Bisnis.com, JAKARTA – Ekonom Center of Economic and Law Studies (Celios) tidak memungkiri bahwa teknologi ramah lingkungan yang diperlukan untuk menuju green economy tidak murah dan perlu adanya pembiayaan khusus.
Direktur Celios Bhima Yudhistira mengatakan terdapat beberapa cara untuk mencapai tujuan tersebut, yaitu dengan pembiayaan sekunder seperti green bond atau sustainability linked bond.
“Kalau perusahaan memiliki skor ESG [environment, social, governance] yang sangat baik, bisa mendapatkan cost of financing yang jauh lebih terjangkau. Sebenarnya korelasinya nanti ke sana, pembiayaan murahnya jadi semakin banyak,” katanya dalam Bisnis Indonesia – Green Economy Forum 2023, Rabu (7/6/2023).
Bhima yang hadir bersama Direktur Utama PT Pupuk Kalimantan Timur (PKT) Rahmad Pribadi, mencontohkan perusahaan pupuk tersebut telah mengarah pada produk green ammonia sebagaimana pemerintah Jepang mendorong hidrogen).

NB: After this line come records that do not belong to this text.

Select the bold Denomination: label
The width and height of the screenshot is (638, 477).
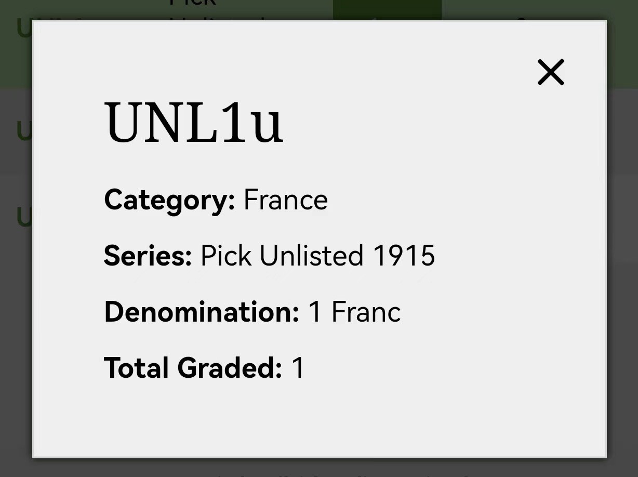click(x=202, y=312)
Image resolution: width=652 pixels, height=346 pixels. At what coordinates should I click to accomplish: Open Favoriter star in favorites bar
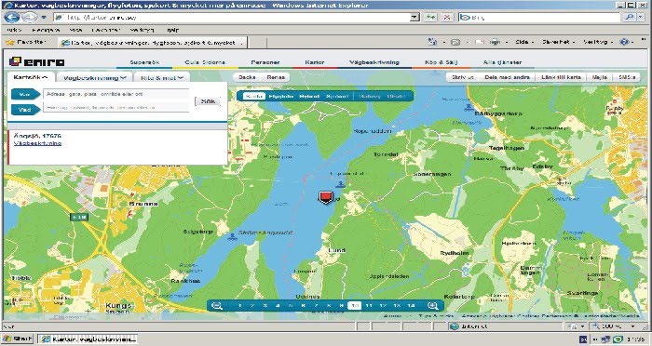coord(26,42)
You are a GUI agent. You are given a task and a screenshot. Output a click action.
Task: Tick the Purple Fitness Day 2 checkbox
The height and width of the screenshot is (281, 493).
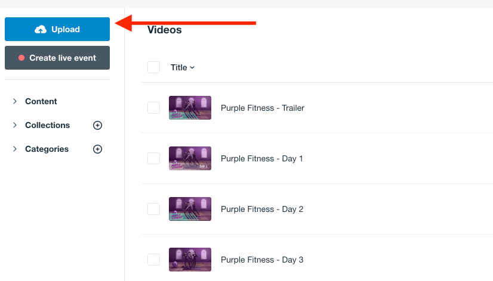point(154,209)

Tidak menjadi satu masalah menurut Bhima bila suatu perusahaan pupuk berencana menjual clean amonia yang berpotensi menjadi bahan bakar.
“Artinya dari dekarbonisasi itu juga memunculkan inovasi-inovasi untuk pendapatan sampingan di luar dari core bisnisnya dan nggak ada masalah sepertinya. Jadi itu menjadi satu solusi untuk mencari tambahan investasi baru,” tambah Bhima.
Baca Juga
Meski demikian, untuk mendapatkan pembiayaan, biasanya pemberi biaya akan melihat apakah perusahaan memang betul-betul berkomitmen dan bukan hanya janji di atas kertas.
Artinya, jelas Bhima, perusahaan memiliki perencanaan yang jelas dan beberapa juga melihat dari sisi aset perusahaan yang berisiko menjadi stranded asset atau aset yang mengalami penurunan nilai.
“Jadi kalau shiftingnya kepada clean amonia tadi saya kira sudah pada jalur yang benar bahwa stranded asset-nya bisa digantikan dengan aset yang nilainya tidak turun tapi justru future valuenya akan naik,” jelasnya.
Adapun dalam hal ini, bukan hanya terbatas pada perusahan pupuk, namun juga perusahaan lain yang berusaha mendapatkan pembiayaan dalam mendukung green energy.
Di dalam negeri, Indonesia telah memiliki green sukuk ritel. Pada 2023, pemerintah melalui penerbitan Sukuk Tabungan seri ST010T2 dan ST010T4 akan digunakan untuk membiayai proyek ramah lingkungan.
Hal ini diharapkan dapat memitigasi dampak perubahan iklim dan adaptasi atas perubahan iklim yang telah terjadi.